ArtTalks is presenting -Moulid Ya Dunia - the second solo exhibition by artist Mohamed Elbehairy , on November 25, 2025.
IThe exhibition unfolds the Egyptian folk festival, not as a mere cultural document but as a portal into a symbolic, liberating space where memory and imagination weave new realities. In this particular painting, El Moulid becomes a visual theatre rooted in the earth yet rising into the sky, both figuratively and literally. The old tree stump, hollowed out by time and crowned with a puppet theatre, serves as a foundation of memory: worn, resilient, and bursting with life in unexpected ways.
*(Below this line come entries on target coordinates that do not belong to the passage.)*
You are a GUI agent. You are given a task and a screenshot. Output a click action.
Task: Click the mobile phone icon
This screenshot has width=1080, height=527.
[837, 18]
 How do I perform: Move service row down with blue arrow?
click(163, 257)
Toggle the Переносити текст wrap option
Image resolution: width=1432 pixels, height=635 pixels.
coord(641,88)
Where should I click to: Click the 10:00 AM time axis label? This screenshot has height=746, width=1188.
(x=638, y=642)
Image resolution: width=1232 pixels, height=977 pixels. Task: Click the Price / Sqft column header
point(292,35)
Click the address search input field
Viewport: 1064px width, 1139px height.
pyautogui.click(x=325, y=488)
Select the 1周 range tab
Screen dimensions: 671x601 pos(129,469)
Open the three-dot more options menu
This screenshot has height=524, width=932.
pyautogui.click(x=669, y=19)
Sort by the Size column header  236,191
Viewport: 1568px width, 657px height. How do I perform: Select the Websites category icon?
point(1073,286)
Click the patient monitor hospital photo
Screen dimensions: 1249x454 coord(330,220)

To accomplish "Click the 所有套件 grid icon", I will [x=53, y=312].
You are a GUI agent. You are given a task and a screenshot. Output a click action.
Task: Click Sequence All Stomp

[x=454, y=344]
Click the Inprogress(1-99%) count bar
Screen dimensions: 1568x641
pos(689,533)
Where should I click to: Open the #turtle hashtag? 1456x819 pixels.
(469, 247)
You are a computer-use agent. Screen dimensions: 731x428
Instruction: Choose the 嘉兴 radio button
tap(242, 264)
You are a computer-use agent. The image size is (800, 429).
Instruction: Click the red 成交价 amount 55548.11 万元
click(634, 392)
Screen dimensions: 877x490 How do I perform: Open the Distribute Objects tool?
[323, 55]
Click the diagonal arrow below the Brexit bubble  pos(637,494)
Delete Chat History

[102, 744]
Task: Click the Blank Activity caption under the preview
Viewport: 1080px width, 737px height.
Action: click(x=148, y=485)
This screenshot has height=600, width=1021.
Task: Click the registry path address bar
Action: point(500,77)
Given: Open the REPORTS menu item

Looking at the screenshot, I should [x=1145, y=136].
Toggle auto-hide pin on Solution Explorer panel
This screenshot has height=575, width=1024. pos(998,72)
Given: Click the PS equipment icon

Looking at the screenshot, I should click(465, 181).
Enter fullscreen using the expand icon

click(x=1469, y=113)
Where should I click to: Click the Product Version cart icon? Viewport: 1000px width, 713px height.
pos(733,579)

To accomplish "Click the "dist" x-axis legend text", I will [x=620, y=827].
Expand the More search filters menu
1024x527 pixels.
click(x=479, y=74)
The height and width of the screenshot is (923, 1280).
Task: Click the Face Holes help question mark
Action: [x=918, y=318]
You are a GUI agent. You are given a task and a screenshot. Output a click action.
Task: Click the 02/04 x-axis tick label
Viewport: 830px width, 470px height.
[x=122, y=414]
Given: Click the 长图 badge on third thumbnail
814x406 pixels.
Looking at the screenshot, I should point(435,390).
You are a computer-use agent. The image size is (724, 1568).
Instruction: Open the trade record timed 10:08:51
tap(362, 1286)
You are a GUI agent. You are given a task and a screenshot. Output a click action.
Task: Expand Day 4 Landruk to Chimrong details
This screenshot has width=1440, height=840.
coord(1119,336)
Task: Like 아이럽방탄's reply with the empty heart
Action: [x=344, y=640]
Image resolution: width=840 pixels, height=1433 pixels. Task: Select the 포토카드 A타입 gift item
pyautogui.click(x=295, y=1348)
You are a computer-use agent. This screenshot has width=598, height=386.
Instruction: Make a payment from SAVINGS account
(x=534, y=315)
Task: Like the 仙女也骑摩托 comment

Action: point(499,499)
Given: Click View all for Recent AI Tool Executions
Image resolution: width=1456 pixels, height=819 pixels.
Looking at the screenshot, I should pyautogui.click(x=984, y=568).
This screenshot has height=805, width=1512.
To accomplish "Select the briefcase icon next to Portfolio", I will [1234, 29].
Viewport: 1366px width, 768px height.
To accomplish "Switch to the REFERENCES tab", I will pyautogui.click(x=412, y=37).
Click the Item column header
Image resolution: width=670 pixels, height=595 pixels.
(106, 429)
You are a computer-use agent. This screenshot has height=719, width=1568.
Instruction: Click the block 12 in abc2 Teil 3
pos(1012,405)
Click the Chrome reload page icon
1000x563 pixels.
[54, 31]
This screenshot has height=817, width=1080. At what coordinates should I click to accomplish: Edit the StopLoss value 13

A man cranks an old music box that seems to awaken the scene into motion. He wears a suit and a beret, a figure straddling the old and new, perhaps a memory of a grandfather or a street performer reborn in paint. The box reveals apples and doves, symbols of sustenance and peace, emerging from a world where offerings and dreams coexist. Above, a woman in pink floats with a hula hoop, smiling mid-air atop The Pianola, echoing the joy and defiance of gravity central to El Moulid spirit.
Nearby, a man beats a tambourine atop a red-and-white circus pedestal. His stance is both humorous and heroic, like a figure out of a folkloric tale, a keeper of rhythm and merriment. And then there’s the mystic in green, who floats from the sky, blowing a horn not just to make music, but to awaken this enchanted world, summoning it from memory into spectacle.
White doves flutter through the scene, bridging earth and sky, reality and dream. The barren trees in the background suggest the quiet desolation of ordinary life, a landscape waiting to be transformed. And transform it does: through music, color, performance, and play.
This is not merely a depiction of folk life. It is a reanimation of the popular body, the collective, joyous, suffering, surviving spirit of the people, rising above hardship and conjuring wonder from the mundane. The painting translates surrealism into something deeply local, earthy, and emotionally resonant. It does not mimic the formal games of European surrealism, but reclaims its power, using its freedom to soar from within the grassroots of Egyptian culture.
This is a surrealism not of escape, but of re-rooting: where the floating woman and the flying mystic do not flee from the world, but uplift it, grounding the imaginary in lived experience. The reality portrayed here is playful and profound, an alternative truth where paradox is not contradiction but celebration: life as both sacred and silly, beautiful and broken, heavy and light.
In this world, even gravity like fate is negotiable.